А с околицы уже наступала волна аномалий, загорелись от электрических разрядов крайние избы, рухнула под ударом гравитации водонапорная башенка, солнце упало за горизонт. От леса резво подбиралось стадо зверья.

9. Оазис, 16 октября, 2112 года

Предводитель повстанцев хоть и был начинающим политиком, уже понимал, что грязную работу надо делать чужими руками. По совету министра обороны он нашёл Карпова, пьянствующего третий месяц в шлюзовых притонах, и назначил его командиром созданной специальным постановлением Армии Умиротворения.   В неё записывались как бывшие спецназовцы, так и шлюзовое отребье, ещё вчера грабившее купол. Начались повальные аресты. Поголовье каторжников было быстро восстановлено. Народ славил Предводителя за наведённый порядок.

А зам по науке в отчаянии регистрировал всё новые и новые возмущения Поля. И ничего не мог поделать.

10. Фермерское поселение Кирзачи, ночь с 16 на 17 октября, 2112 года

От полной гибели Кирзачи спаслись только благодаря тому, что Жмот решил не ночевать в Поле, а хоть и по темноте, но всё же добраться до посёлка, заночевать в тепле, налопавшись фермерского сыра. Сами фермеры к тому времени уже мало отличались от диких. Они свирепо избивали друг друга, резали скот, жгли дома. Свои и чужие, все подряд. Ломали, крушили, уничтожали. Центром вандализма стал дом Председателя, где озверевшие бригадиры пытались сжечь заживо почти всех поселковых женщин и детей. У них бы получилось, но женщины и дети, сами находясь в последней стадии исступления, оказали яростное сопротивление. Впрочем, дрались все как-то бестолково, как будто исполняли роль в любительском спектакле, как будто демонстрировали неведомому надсмотрщику предписанное поведение.

Жмот, увидев улицы Кирзачей полные мутировавшего зверья, сразу открыл огонь. Финка, разгоняя аномалии, махала руками как ветряная мельница. Глаза при этом у неё конечно были закрыты, и приходилось посматривать чтобы к ней какой-нибудь заяц косолапый не подкрался. Но тут ленинградцы проявили себя опытными бойцами. Повинуясь энергичной жестикуляции Тырина, они рассредоточились таким образом, что Финку со спины прикрывала Комлева, экономными очередями огрызаясь на наседавших мутантов, а Романецкий с Максютовым прикрыли Жмота с флангов. Из своих мощных автоматов они вели ураганный огонь, боеприпасов не жалели. Сам Тырин помогал Финке, замораживая наиболее активные аномалии. Подходил вплотную и всё - только иней на траве. А когда Романецкий с Максютовым ударили из подствольников, атака мутантов сразу захлебнулась, волна аномалий схлынула.

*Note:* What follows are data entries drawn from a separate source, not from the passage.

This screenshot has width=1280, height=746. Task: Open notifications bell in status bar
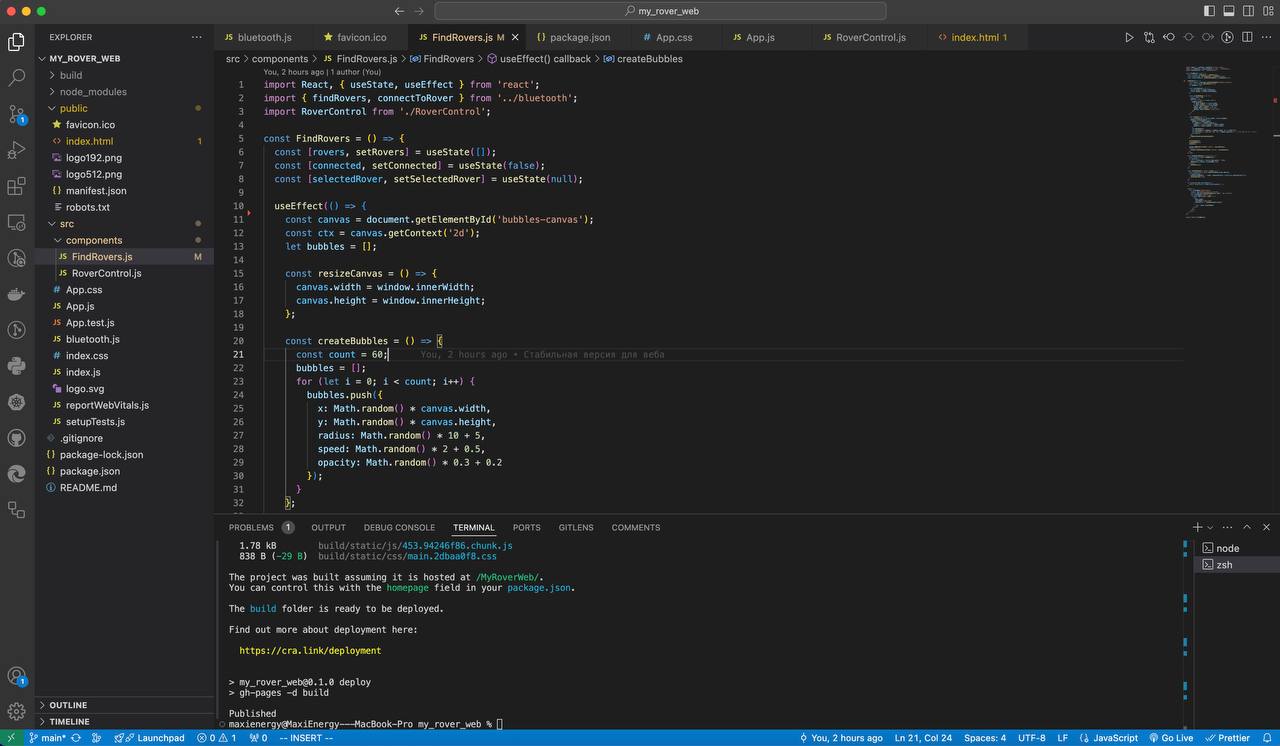(x=1265, y=738)
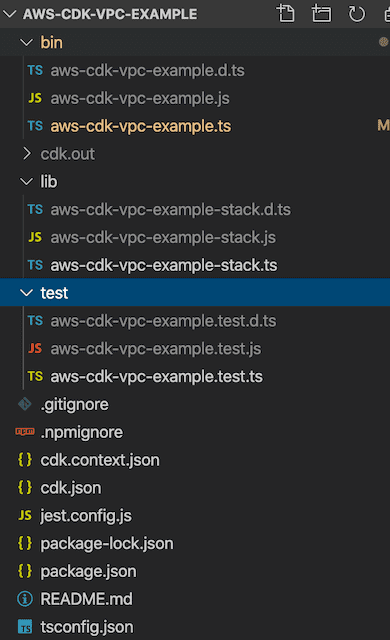
Task: Click the info icon next to README.md
Action: click(x=25, y=599)
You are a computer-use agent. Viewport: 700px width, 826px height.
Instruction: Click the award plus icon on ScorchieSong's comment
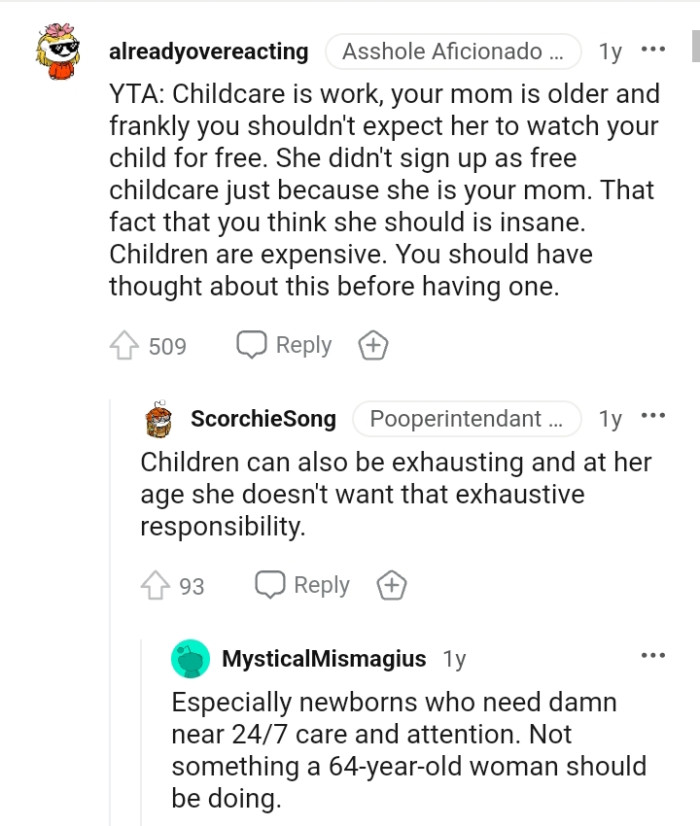[391, 584]
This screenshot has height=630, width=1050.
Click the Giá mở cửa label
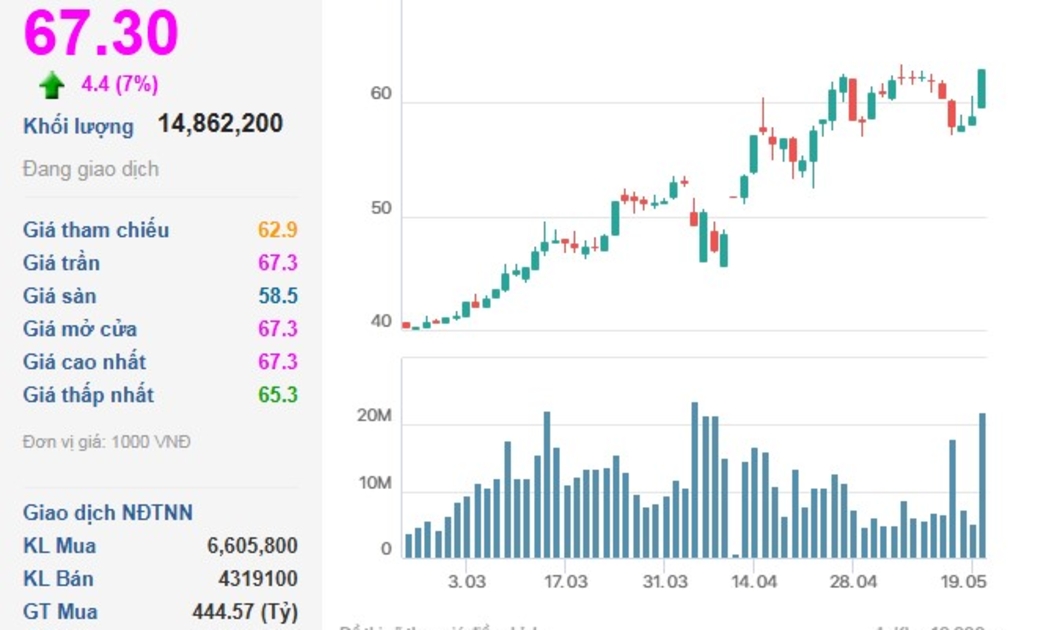pyautogui.click(x=80, y=329)
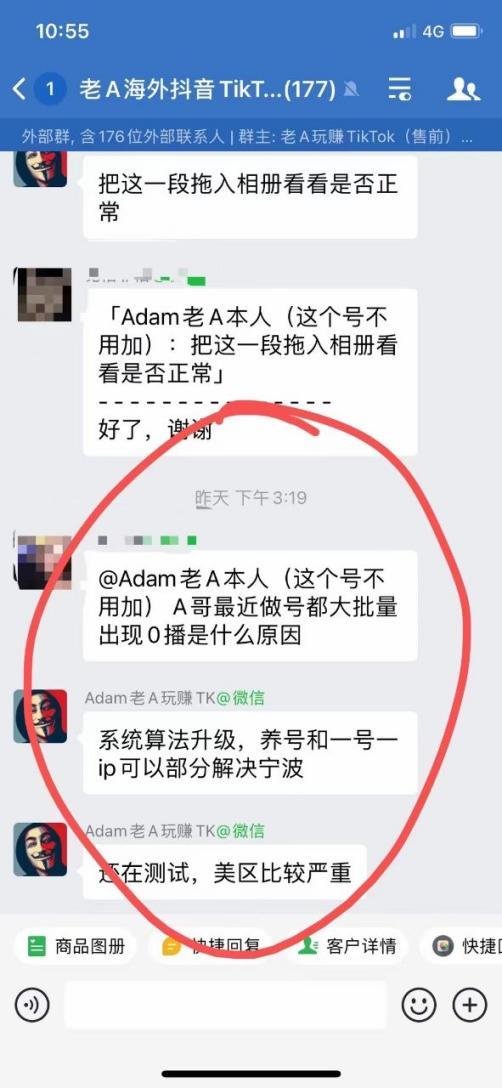Tap the group title 老A海外抖音 TikT...
The image size is (502, 1088).
point(208,89)
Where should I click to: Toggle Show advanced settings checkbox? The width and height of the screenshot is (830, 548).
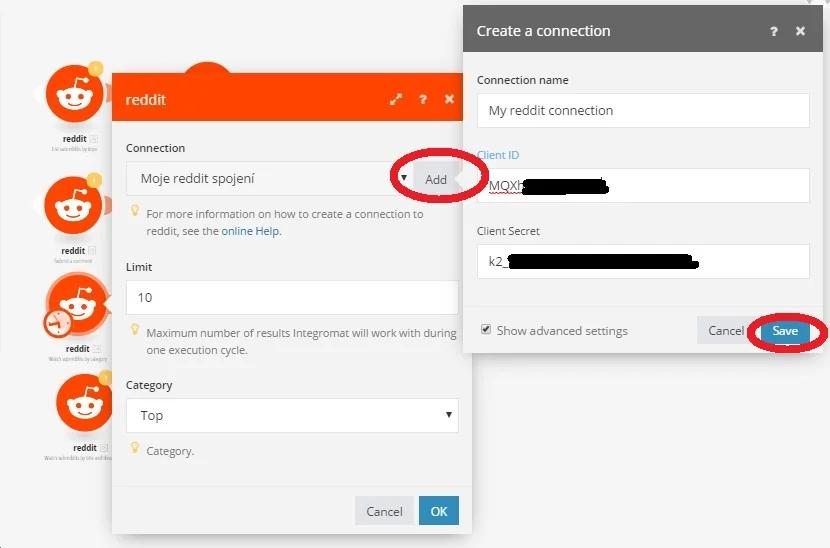[x=485, y=329]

По мере того как ослабевал натиск Поля, фермеры понемногу приходили в себя. Этому способствовала бабка Морозиха, которую одичание почему-то не коснулось. Она била бригадиров по крепким шеям, таскала за волосы, приводила в чувство.

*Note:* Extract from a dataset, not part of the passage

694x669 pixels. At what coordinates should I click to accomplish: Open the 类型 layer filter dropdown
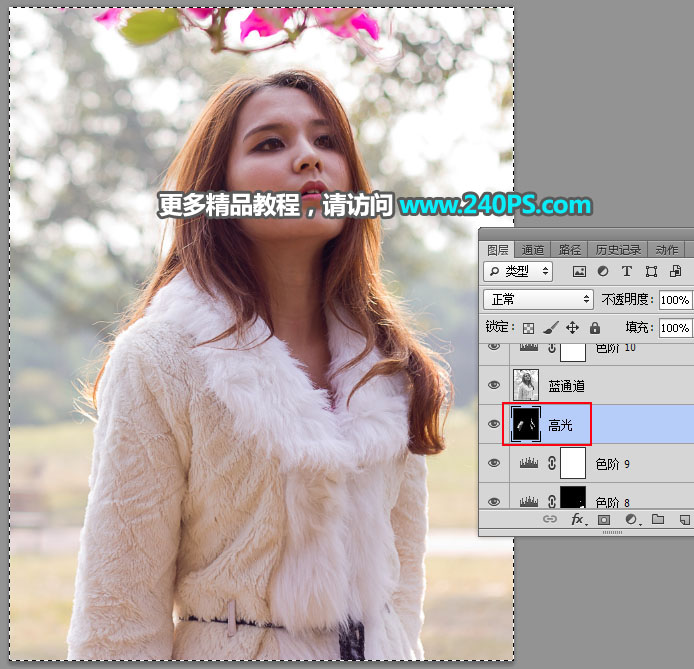point(518,271)
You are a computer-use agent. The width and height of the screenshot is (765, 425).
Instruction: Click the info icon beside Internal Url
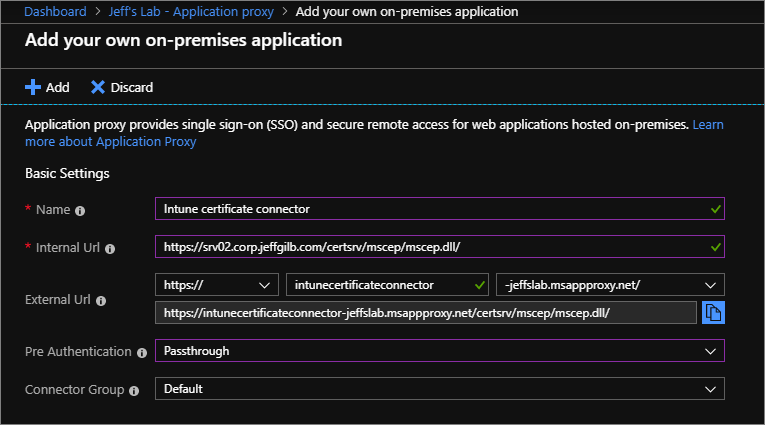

А вот Манечка перед одичанием не устояла. Она очень сильно избила Президента, большую часть времени провалявшегося в беспамятстве. Она даже порвала на нём одежду и сломала палец на руке. Когда ногами пинала. Сейчас Президент шлёпал разбитыми губами, а Манечка накладывала ему воск на повреждённую конечность. Она плакала и всё время приговаривала:

- Простите, пожалуйста. Простите, пожалуйста.